Twenty-six of them. Five grades. One teacher.
That teacher is Vilas Keshav Mahale — and this is his story.
Eight years ago, when Teacher Vilas was transferred to the school, where children from remote tribal belts, who spoke languages that were Khandeshi, Ahirani, and Bhil, more than Marathi or Hindi, sat silently in his classroom. They often hesitated in expressing themselves. Coming from families struggling with extreme poverty, these children arrived at school with little more than their textbooks and a deep-seated lack of confidence.
Breaking the Silence
Five years ago, when CEQUE began working in Trimbakeshwar, our team met with Teacher Vilas. He had over a decade of experience. He knew his subjects. But a wall had risen between him and his students, and he could not find the door. What our team found was not a teacher who had given up but one who was still looking, still searching for the door. That shared determination became the foundation of a partnership.
When our team began working with Teacher Vilas, the goal was clear: transform the classroom from a place of passive listening into a hub of active empowerment. He began attending our training workshops to learn new, innovative teaching methods. While our coaches began paying him regular visits to offer support and guidance, he was the one who stood before those twenty-six children every day. He was the one who had to earn their trust, word by word, question by question. Together, they designed a new kind of classroom:
From chorus to conversation. Vilas moved away from the habit of group recitation — where any child could hide inside the collective voice — and began calling on students individually. It was uncomfortable at first. Then it became a source of pride.
Learning from each other. He introduced group work, letting children teach one another. For students who had been conditioned to be invisible, being seen by a peer turned out to be less frightening than being seen by a teacher.
Front of the room as a stage. Slowly, students began presenting their ideas to the class. The classroom stopped being a place where knowledge was delivered and became a place where it was performed, debated, and owned.
CEQUE's workbooks gave these efforts a foundation at home.
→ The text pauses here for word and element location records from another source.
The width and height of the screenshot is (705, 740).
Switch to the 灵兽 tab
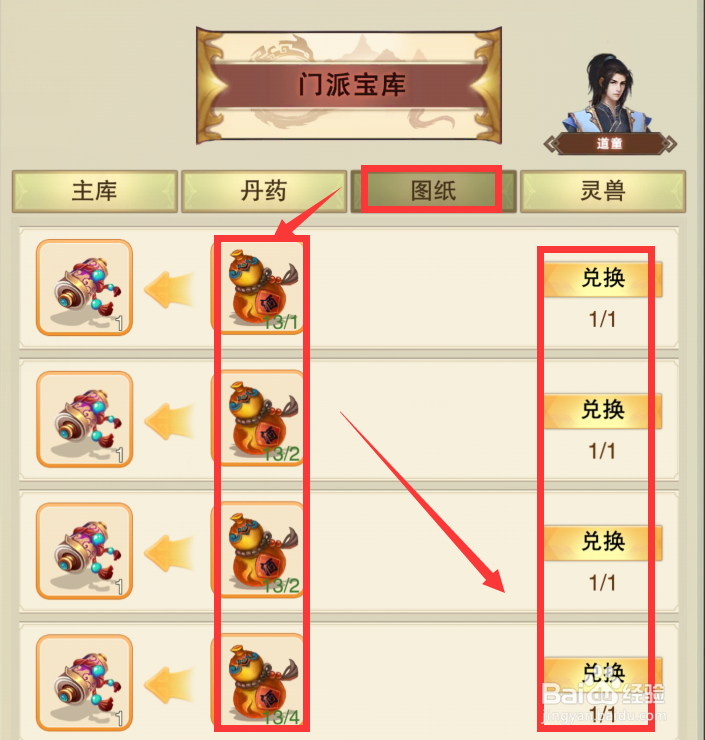point(603,192)
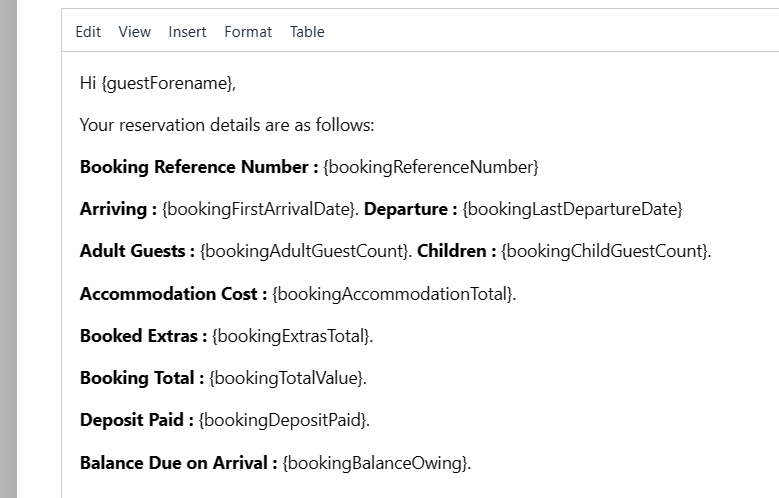Click the {bookingDepositPaid} placeholder

tap(283, 421)
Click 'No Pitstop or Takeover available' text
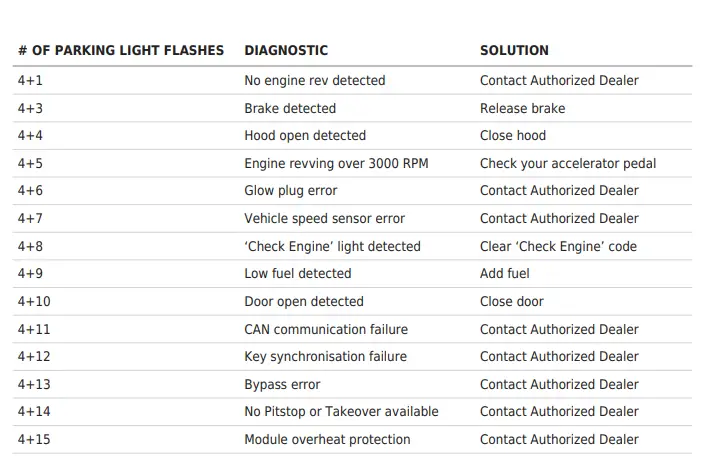The width and height of the screenshot is (707, 468). click(x=341, y=411)
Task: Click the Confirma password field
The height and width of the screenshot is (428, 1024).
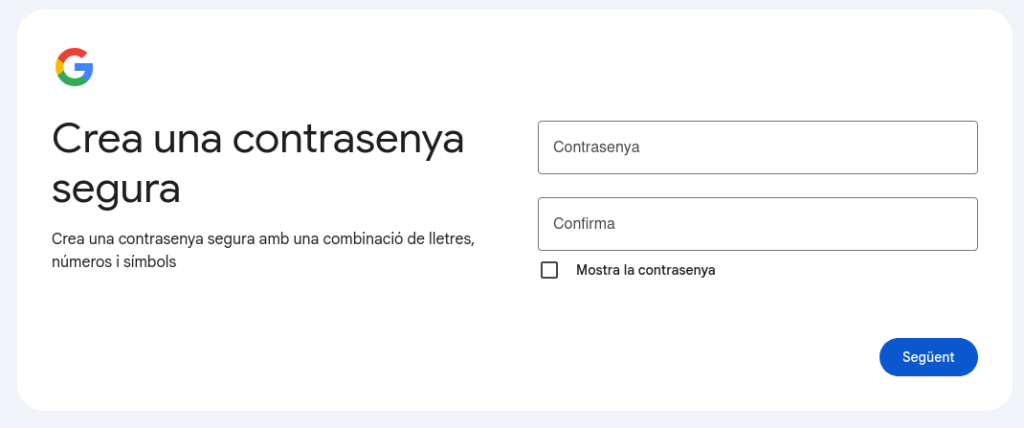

For children who could not afford supplementary materials, the books built something more valuable than content, a habit of independent study that extended learning well beyond the school day.
The Room That Changed
Today, at the Zilha Parishad Primary School, Raipada, the roof still leaks. The walls still carry their watermarks. But the room is no longer silent.
Those children, once hesitant to speak, reluctant to be seen, are now the ones raising their hands, standing at the front, explaining their thinking to anyone who will listen. The change did not happen because of a new building or a bigger budget. It happened because one teacher refused to accept the silence and found, in partnership with CEQUE, the tools to break it.
Raipada may not appear on most maps. But in that single, flooded, imperfect room, something remarkable is being built, one confident child at a time.